白黒映画『ニュールンベルグ裁判』のレビュー。

ずっと以前になんとなく録画してあった『ニュールンベルグ裁判』を見た。

いわゆる古き白黒映画の名作なのではないだろうか。
みんな演技が上手いし、脚本も色々と上手い。
3時間ものなのだが長さを感じずに見る事が出来た。素晴らしい。

HD放送時代になって一番恩恵があるのはこういう古き名作かもしれないね。こういうタイトルはBDとかでは簡単には出ないでしょ。


この映画は第二次世界大戦ナチスを捌く軍事裁判なのだが、史実とは違い当時の判事を被告人として設定している。

被告人は反ナチスな人々に大して断種処置やら死刑やらを言い渡してきた。

どこの国でもその国の法律に沿って裁くのだから国法が歪んでいれば裁きも歪む。
 ※歪むを通り越しして形骸化した”手続き”に成り下がっていたわけだが。

歪んだ国状に沿うゆえに不当な判決を下す事は犯罪か?
それとも末端に罪はなく国を歪めた者にのみ責任があるのか?


当時はアメリカを初め大国の、強者の勝手がまかり通る時代。
ドイツを推した国もあれば傍観した国もある。彼等に責任はなかったのか? 彼等を罰せずして当事者のみを罰するのか?
まあ個人的には「そりゃ罰していいだろ」とは思うが、同時に保身の為に強者に従わざるを得ないというのもわかる。
自分なら我が身かわいさで流れに乗っちまうだろうしな〜。

国や世論という大きな流れの中では良識を持った人でさえ非道をおかしてしまうと言う、これは一つの悲劇ではあるが、それ以上に恐怖に感じた。

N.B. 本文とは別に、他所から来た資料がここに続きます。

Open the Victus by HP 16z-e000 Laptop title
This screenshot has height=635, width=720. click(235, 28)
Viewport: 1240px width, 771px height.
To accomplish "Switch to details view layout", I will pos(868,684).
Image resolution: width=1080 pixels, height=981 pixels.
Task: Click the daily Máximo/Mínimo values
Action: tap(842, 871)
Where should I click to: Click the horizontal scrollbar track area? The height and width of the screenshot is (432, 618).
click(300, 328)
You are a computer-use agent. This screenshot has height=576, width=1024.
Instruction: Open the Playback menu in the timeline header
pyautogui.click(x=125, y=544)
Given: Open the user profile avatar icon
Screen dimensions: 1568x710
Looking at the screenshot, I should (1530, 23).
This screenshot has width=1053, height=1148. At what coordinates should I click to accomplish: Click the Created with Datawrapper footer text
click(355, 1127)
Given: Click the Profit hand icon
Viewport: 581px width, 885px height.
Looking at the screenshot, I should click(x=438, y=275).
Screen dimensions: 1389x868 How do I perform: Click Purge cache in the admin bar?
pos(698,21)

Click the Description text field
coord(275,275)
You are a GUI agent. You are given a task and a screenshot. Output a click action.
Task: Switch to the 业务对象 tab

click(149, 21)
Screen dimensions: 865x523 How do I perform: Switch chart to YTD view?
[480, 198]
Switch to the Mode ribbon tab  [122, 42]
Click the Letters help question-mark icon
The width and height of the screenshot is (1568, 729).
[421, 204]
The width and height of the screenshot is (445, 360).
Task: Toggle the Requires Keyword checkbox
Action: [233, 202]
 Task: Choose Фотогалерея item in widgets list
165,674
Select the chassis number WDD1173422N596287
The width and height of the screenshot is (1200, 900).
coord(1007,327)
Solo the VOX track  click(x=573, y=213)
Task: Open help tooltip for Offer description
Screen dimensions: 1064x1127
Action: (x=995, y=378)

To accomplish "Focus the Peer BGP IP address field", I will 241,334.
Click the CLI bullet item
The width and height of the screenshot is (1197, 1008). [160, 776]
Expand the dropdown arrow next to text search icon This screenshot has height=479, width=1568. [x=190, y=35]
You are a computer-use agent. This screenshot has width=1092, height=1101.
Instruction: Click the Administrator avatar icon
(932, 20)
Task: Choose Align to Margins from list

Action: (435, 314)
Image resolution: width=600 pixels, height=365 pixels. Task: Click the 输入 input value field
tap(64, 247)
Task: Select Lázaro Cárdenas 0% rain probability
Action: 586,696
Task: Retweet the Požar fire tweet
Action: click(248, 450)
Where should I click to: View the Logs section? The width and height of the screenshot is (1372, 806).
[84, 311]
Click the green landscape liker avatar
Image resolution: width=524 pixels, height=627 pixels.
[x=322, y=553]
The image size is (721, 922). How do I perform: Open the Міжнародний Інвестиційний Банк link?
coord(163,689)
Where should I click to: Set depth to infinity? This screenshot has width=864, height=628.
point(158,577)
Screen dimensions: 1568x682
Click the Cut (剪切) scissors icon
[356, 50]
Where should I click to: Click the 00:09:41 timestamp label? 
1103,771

日本だって同盟を組んでいたんだからナチス政策を後押しした罪の一端があると言えなくもないのかもしれない。
まあ当時は日本も天皇万歳、非国民は死ね、人種差別と同程度にクレイジー国家だったんだけどね。
あー、そうか、クレイジー同士だったから同盟なんてできたのか=3

……とかね、こういう映画を見るたびに色々と考えさせられるよ。